Figure 8 Comparison of conventional CAD risk markers with novel sphingolipid scores in the Utah CAD study. (A) ROC curve for novel SIC score and conventional risk markers. (B) ROC curve for AHA/ACC-based clinical risk factors (age, sex, BMI, diabetes, hypertension, smoking). (C) The same AHA/ACC guidelines in addition to the CERT1 score and (D) the SIC score. ROC curves for (E) the aforementioned AHA/ACC clinical markers in addition to lipid markers (total-C, HDL-C, LDL-C, VLDL-C, TGs), (F) the clinical and lipid markers in addition to CERT1, and (G) the SIC score.
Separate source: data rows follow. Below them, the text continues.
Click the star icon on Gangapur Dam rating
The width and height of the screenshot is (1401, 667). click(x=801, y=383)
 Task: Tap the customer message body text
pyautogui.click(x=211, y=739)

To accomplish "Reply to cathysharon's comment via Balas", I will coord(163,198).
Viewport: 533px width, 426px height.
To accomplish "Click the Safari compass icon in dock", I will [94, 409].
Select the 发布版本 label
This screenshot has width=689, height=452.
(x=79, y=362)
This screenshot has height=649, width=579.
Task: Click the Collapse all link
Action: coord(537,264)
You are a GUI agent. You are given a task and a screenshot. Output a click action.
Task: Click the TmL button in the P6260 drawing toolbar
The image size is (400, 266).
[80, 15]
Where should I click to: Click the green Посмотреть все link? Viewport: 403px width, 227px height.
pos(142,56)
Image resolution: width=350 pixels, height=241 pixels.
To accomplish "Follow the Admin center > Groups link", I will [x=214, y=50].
For B–G, the C-statistics are indicated on the respective graphs by AUC.

Many of the lipids extracted by our variable reduction techniques [i.e., SM(d18:0/24:1), SM(d18:0/22:0), SM(d18:0/18:0), sphingosine, cer(d18:0/18:0), and cer(d18:0/16:0)] are transient intermediate lipid species and therefore reflect pathway activity and flux (for a full list of selected lipids, see Table 3). This finding suggests that although abundant ceramide species are implicated in driving disease states, these causal lipid species may not be the most sensitive clinical markers.
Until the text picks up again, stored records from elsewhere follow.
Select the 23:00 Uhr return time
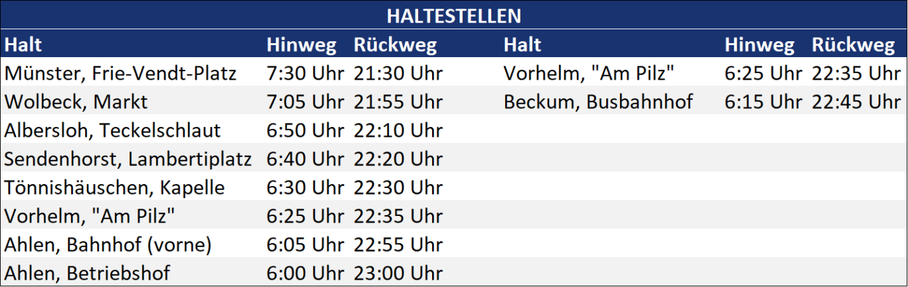 click(398, 273)
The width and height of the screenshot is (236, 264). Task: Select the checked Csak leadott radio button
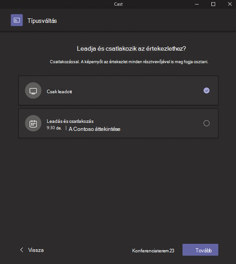click(x=206, y=91)
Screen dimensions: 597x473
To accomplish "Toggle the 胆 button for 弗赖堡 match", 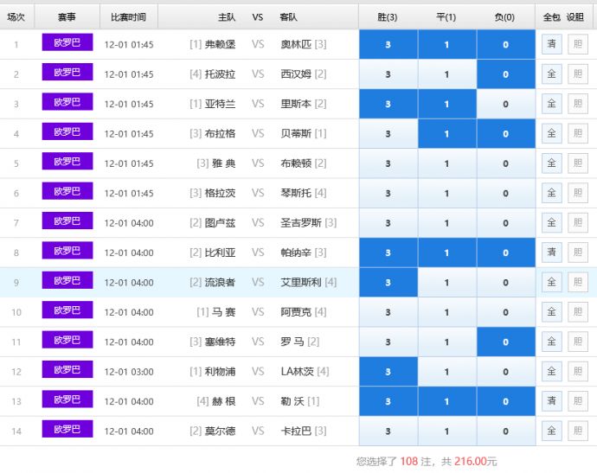I will (577, 44).
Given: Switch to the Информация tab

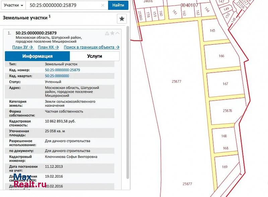Looking at the screenshot, I should (38, 56).
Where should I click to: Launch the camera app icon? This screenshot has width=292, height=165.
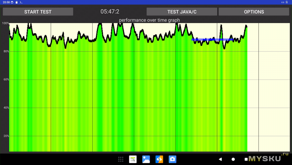(172, 159)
Stratification by CAD presentation. To further probe the clinical utility of the SIC score, we evaluated it in patients with CAD who were stratified into 3 subgroups: (a) patients having had a MI only; (b) patients who had a surgical intervention only (coronary artery bypass grafting [CABG] or percutaneous transluminal coronary angioplasty [PTCA]); or, (c) patients who had an MI in combination with a surgical intervention. Patients undergoing a surgical intervention only are considered to have a more tightly controlled disease state, whereas those with both surgical intervention and MI are likely to be in a more severe or uncontrolled disease state (28). Patients with an MI only are considered intermediate. As compared with the control population (i.e., all non-cases), the CERT1 and SIC scores were highest in the individuals with the more severe disease presentation (OR per SD > 1.80, P < 5 × 10–11; P heterogeneity < 2 × 10–16) (Figure 9). By comparison, standard clinical markers including LDL-C, total-C, and TGs did not show a preferential increase for individuals in this, as opposed to any other, category (Table 5). These findings suggest that ceramide-based scores may have utility for risk stratification, which is in line with previous studies that demonstrated the capacity of ceramides, but not LDL-C, to predict secondary cardiac events (17).

Figure 9 Association of sphingolipid scores with CAD, stratified by disease presentation (MI alone, surgery alone, MI plus surgery). OR (95% CI) for CAD per SD of sphingolipid species in the Utah CAD study, adjusted for age, sex, and BMI.